:: EXTRACT
Dear Diffy, Find Me A Coworking Space

Disclaimer: this article is about a very mundane consumer search. With this said, how knowledge work and fact accumulation are often performed have wide-reaching implications for knowledge work flows.

The other day I was searching for coworking spaces.

As in many domains of knowledge, data coverage online was largely human curated. Lists with some undisclosed methodology provided the writer’s favorite coworking spots by city.

Sure, search engines will return a list plotted to a map in any major search engine. But I’m sure we’ve all run into the following.

  1. Load map…
  2. Pan slightly to surface more results…
  3. Zoom slightly to surface more results…
  4. Pan the opposite direction to try and find a result that had caught our eye…
  5. Try to recall the name that caught our eye in a new search…

Five steps to seek further data points on a single search result. Devoid of context, data provenance, and the ability to analyze at scale.

Sure, consumer search works in many, many cases. So do phone books.

If you’re a power user, a data hoarder, or a productivity buff, you can likely see the appeal of a search that actually returns comprehensive data. If you’re building an intelligent application or performing market intelligence, using search that won’t let you explore the underlying data is just a waste of time.

So after this predictable foray in which I ignored the advice of several articles, scrolled around a map, and got sidetracked once or twice, I decided to resort to a different sort of search: Diffbot’s Knowledge Graph.


  • The title of our article may not make much sense if you haven’t been acquainted with Diffy, Diffbot’s web-reading bot
  • You see the promise of external web data for many applications… if it were structured (or at least felt disappointment at consumer search engines keeping you from public web data)

Opening the Knowledge Graph, it took all of 20 seconds to return data on over 4,000 coworking spaces. And sure, unless you’re selling a service to coworking space, you may wonder why anyone would need all this data as a personal consumer…

4000+ coworking space entities in ~20s

Maybe it’s simple curiosity. Maybe it’s the principle of it all; the fact that all of this information is publicly available online, but not in a structured format. Maybe this is just an analogy for non-consumer searches that also can’t be performed on major search engines. Any way you take it, search of the present is flawed for many uses, and it’s still our primary collective data source.

So what does search in the Knowledge Graph look like?

Well it starts with entities.

Knowledge graphs are built around entities (think people, places, or things) and relationships between entities. The types of relationships that can occur between entities, and the types of facts attached to entities are prescribed by a schema. One of the major “selling points” for knowledge graphs is that they have flexible schemas. That is — more so than other types of databases — they can adapt to what types of facts matter out in the world.

The Importance of Structured Web Data

At their core knowledge graphs (the category of graphs) can be built from any underlying data set. In the case of Diffbot’s Knowledge Graph, it’s the world’s largest structured feed of web data. Diffbot is one of only a handful of organizations to crawl the web. And using machine vision and natural language processing we’re able to pull out mentions of entities as well as infer facts and relationships.

Why is this important?
::::
**PROBLEM 1:**
In the coworking space article, how long did the Knowledge Graph take to return data on over 4,000 coworking spaces?
**PROBLEM 2:**
Copy the coworking space article word for word from "Disclaimer: this article" to "for coworking spaces.".
:: RECORDED INFORMATION
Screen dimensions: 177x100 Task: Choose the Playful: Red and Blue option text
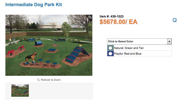[128, 54]
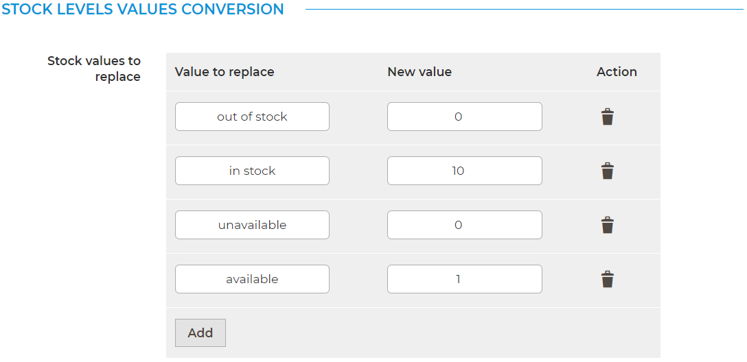The image size is (747, 362).
Task: Click new value field for 'unavailable'
Action: tap(464, 225)
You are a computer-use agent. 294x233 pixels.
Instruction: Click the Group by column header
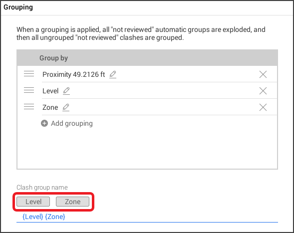pos(53,58)
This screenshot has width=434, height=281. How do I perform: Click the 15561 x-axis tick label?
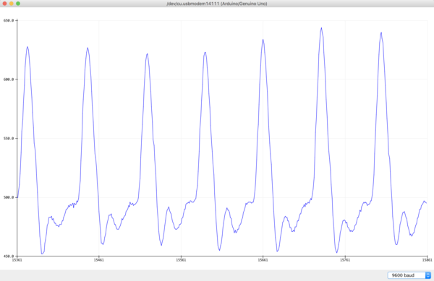point(181,260)
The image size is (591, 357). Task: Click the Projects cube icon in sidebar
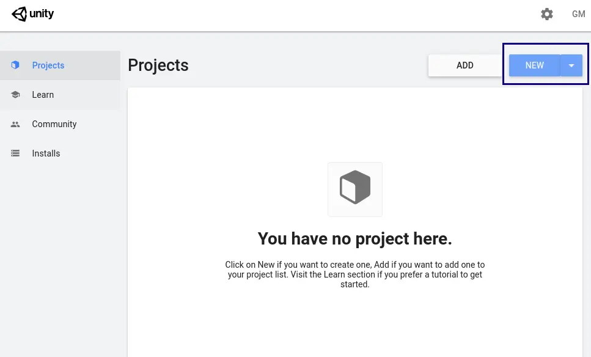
::::
**OUTPUT 1:**
About 20 seconds.

**OUTPUT 2:**
Disclaimer: this article is about a very mundane consumer search. With this said, how knowledge work and fact accumulation are often performed have wide-reaching implications for knowledge work flows.

The other day I was searching for coworking spaces.